:: About this exercise ::
The full listing below must be printed exactly, word for word.

━━━━━━━━━━━━━━━━━━━━

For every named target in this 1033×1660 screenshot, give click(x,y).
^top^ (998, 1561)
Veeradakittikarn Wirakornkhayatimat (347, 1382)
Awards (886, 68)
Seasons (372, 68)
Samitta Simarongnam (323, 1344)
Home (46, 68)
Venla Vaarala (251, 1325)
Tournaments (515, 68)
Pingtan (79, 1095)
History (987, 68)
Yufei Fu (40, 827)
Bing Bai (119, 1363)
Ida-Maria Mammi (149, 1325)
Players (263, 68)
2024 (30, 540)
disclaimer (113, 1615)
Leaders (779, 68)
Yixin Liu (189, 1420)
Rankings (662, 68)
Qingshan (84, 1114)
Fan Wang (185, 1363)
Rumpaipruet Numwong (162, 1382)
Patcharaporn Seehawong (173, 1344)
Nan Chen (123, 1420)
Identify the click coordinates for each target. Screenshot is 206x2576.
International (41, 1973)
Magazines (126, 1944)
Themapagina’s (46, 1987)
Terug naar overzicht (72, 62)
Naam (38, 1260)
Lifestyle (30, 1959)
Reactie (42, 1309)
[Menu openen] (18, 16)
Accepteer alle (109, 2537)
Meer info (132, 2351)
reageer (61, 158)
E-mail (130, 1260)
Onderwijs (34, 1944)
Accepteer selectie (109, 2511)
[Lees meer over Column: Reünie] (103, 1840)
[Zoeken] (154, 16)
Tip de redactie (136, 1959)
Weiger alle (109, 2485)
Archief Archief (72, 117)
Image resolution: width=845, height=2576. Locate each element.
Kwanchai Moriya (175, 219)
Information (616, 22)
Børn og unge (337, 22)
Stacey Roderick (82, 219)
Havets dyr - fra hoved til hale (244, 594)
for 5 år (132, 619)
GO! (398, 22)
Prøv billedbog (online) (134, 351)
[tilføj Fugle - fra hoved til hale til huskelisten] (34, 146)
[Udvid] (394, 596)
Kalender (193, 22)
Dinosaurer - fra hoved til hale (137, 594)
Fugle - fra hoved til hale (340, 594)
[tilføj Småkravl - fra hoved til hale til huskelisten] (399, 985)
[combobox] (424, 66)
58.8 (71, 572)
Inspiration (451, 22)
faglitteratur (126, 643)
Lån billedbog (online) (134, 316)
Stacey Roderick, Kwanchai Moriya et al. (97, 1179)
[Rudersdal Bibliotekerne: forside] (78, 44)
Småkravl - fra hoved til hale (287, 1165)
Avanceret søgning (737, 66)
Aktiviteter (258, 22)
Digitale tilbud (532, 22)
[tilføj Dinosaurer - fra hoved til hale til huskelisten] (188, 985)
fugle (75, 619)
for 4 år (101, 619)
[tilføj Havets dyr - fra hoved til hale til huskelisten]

━━━━━━━━━━━━━━━━━━━━

:: Response ::
For every named target in this 1033×1660 screenshot, give click(x,y).
^top^ (998, 1561)
Veeradakittikarn Wirakornkhayatimat (347, 1382)
Awards (886, 68)
Seasons (372, 68)
Samitta Simarongnam (323, 1344)
Home (46, 68)
Venla Vaarala (251, 1325)
Tournaments (515, 68)
Pingtan (79, 1095)
History (987, 68)
Yufei Fu (40, 827)
Bing Bai (119, 1363)
Ida-Maria Mammi (149, 1325)
Players (263, 68)
2024 (30, 540)
disclaimer (113, 1615)
Leaders (779, 68)
Yixin Liu (189, 1420)
Rankings (662, 68)
Qingshan (84, 1114)
Fan Wang (185, 1363)
Rumpaipruet Numwong (162, 1382)
Patcharaporn Seehawong (173, 1344)
Nan Chen (123, 1420)
Identify the click coordinates for each target. Screenshot is 206x2576.
International (41, 1973)
Magazines (126, 1944)
Themapagina’s (46, 1987)
Terug naar overzicht (72, 62)
Naam (38, 1260)
Lifestyle (30, 1959)
Reactie (42, 1309)
[Menu openen] (18, 16)
Accepteer alle (109, 2537)
Meer info (132, 2351)
reageer (61, 158)
E-mail (130, 1260)
Onderwijs (34, 1944)
Accepteer selectie (109, 2511)
[Lees meer over Column: Reünie] (103, 1840)
[Zoeken] (154, 16)
Tip de redactie (136, 1959)
Weiger alle (109, 2485)
Archief Archief (72, 117)
Image resolution: width=845, height=2576. Locate each element.
Kwanchai Moriya (175, 219)
Information (616, 22)
Børn og unge (337, 22)
Stacey Roderick (82, 219)
Havets dyr - fra hoved til hale (244, 594)
for 5 år (132, 619)
GO! (398, 22)
Prøv billedbog (online) (134, 351)
[tilføj Fugle - fra hoved til hale til huskelisten] (34, 146)
[Udvid] (394, 596)
Kalender (193, 22)
Dinosaurer - fra hoved til hale (137, 594)
Fugle - fra hoved til hale (340, 594)
[tilføj Småkravl - fra hoved til hale til huskelisten] (399, 985)
[combobox] (424, 66)
58.8 (71, 572)
Inspiration (451, 22)
faglitteratur (126, 643)
Lån billedbog (online) (134, 316)
Stacey Roderick, Kwanchai Moriya et al. (97, 1179)
[Rudersdal Bibliotekerne: forside] (78, 44)
Småkravl - fra hoved til hale (287, 1165)
Avanceret søgning (737, 66)
Aktiviteter (258, 22)
Digitale tilbud (532, 22)
[tilføj Dinosaurer - fra hoved til hale til huskelisten] (188, 985)
fugle (75, 619)
for 4 år (101, 619)
[tilføj Havets dyr - fra hoved til hale til huskelisten]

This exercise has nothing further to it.